- [About this exercise]
Every line from the one holding "The image size is (1199, 1599)." to the end of the entries should be repeated exactly, with the pictures left out.

- [Recorded data]
··········

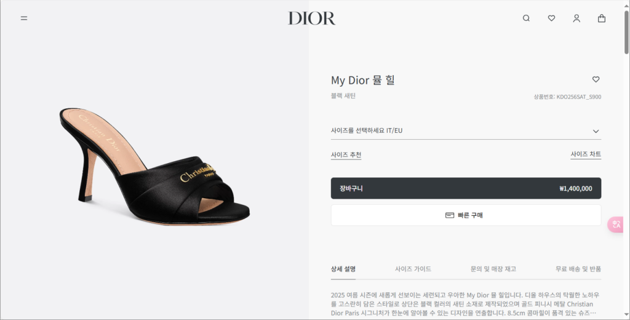630x320 pixels.
Task: Open the hamburger menu icon
Action: click(x=24, y=18)
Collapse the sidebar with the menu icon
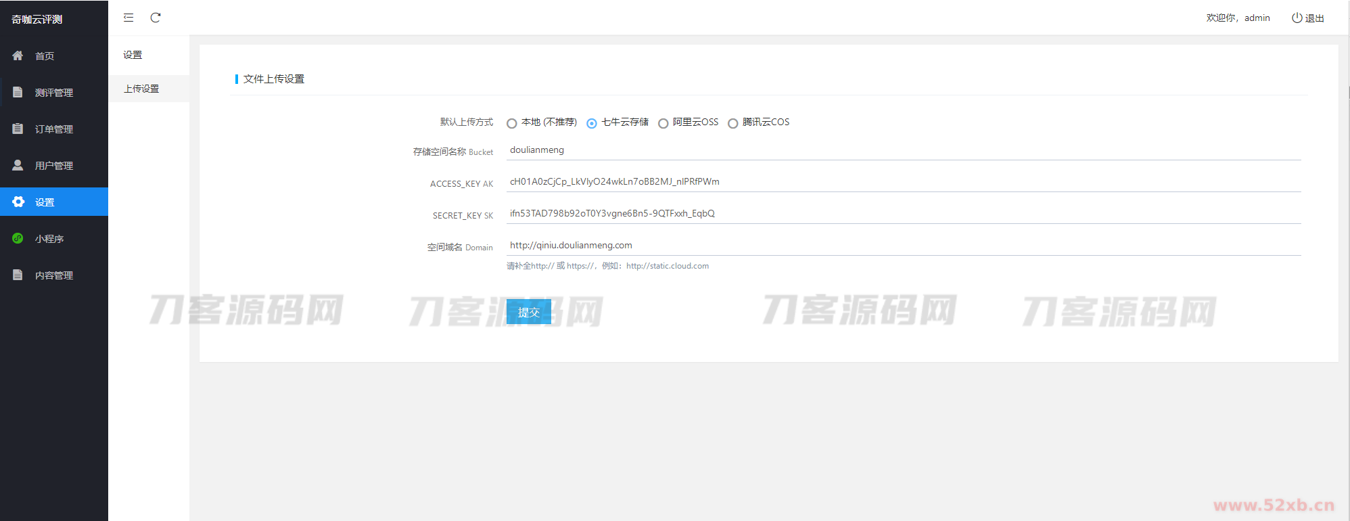 (x=129, y=18)
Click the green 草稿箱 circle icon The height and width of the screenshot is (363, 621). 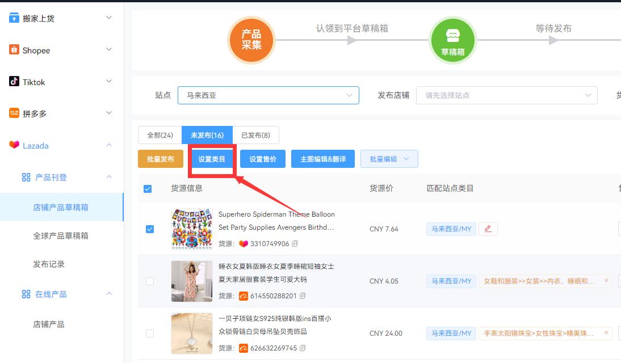coord(453,40)
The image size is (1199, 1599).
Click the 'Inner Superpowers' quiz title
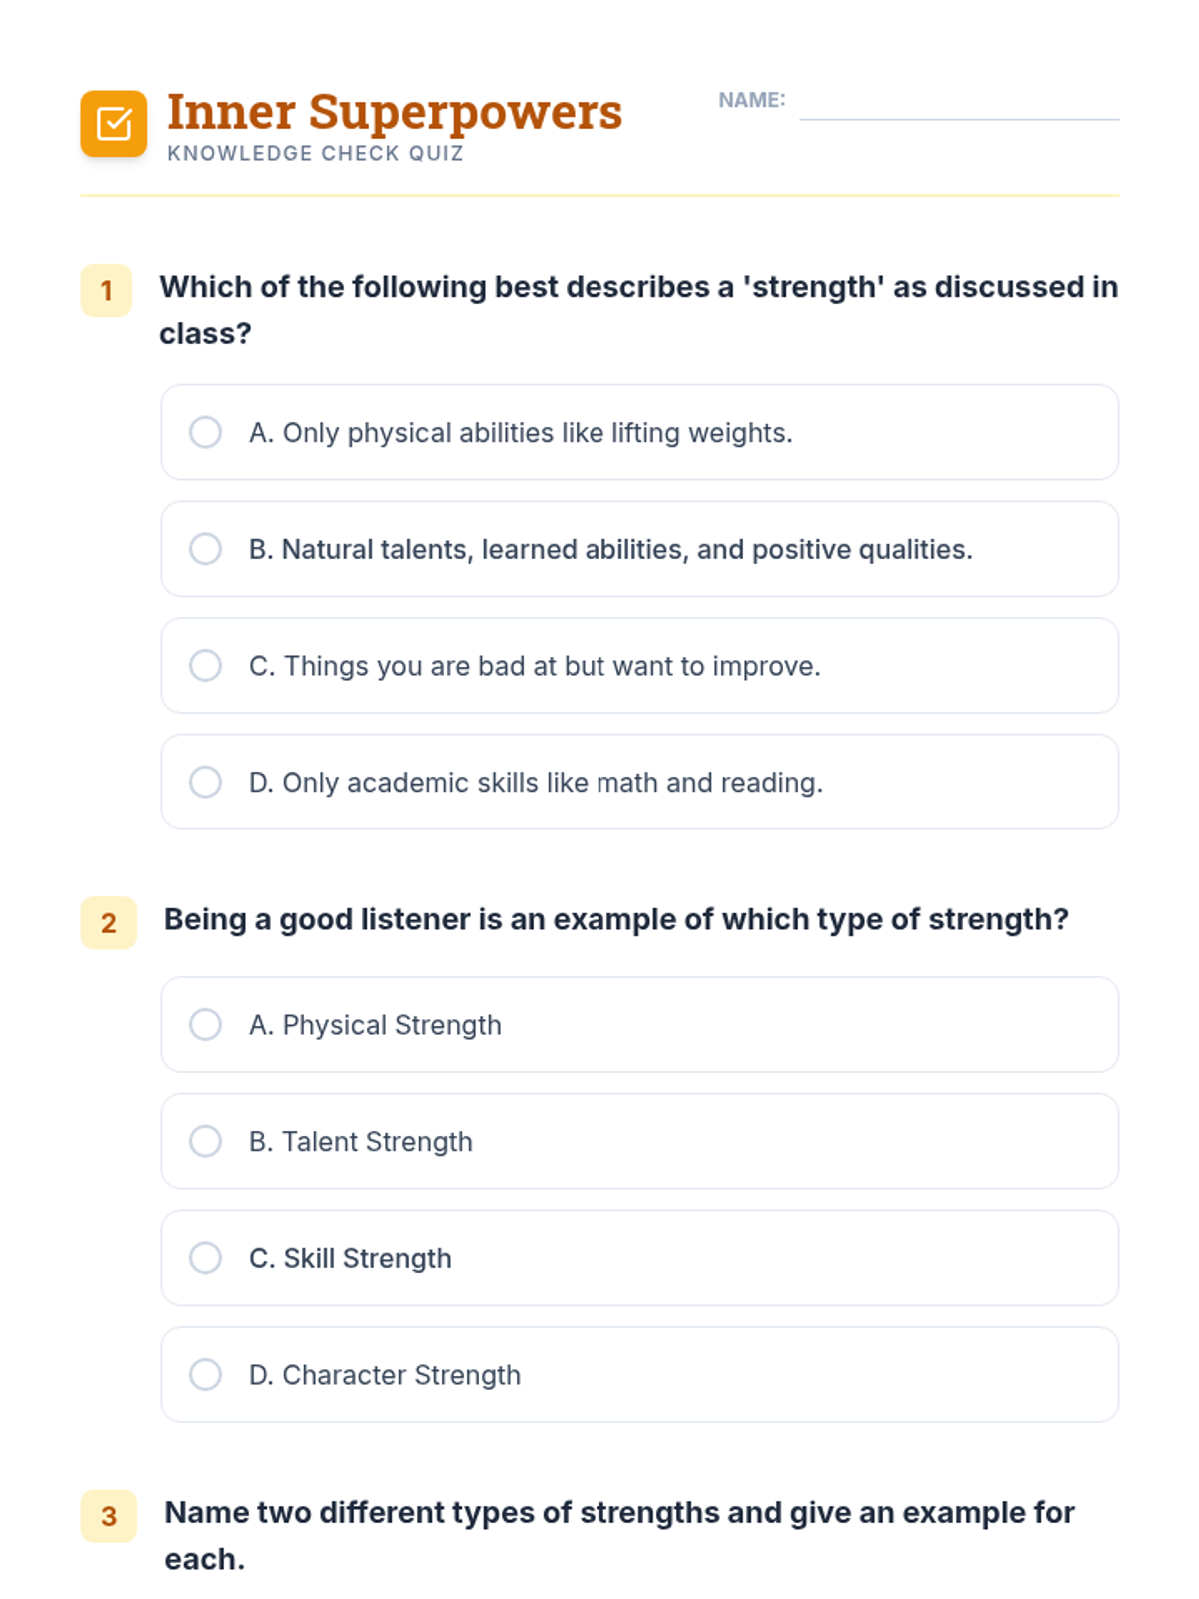pyautogui.click(x=395, y=112)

··········

- [Result of this task]
The image size is (1199, 1599).
Click the 'Inner Superpowers' quiz title
pyautogui.click(x=395, y=112)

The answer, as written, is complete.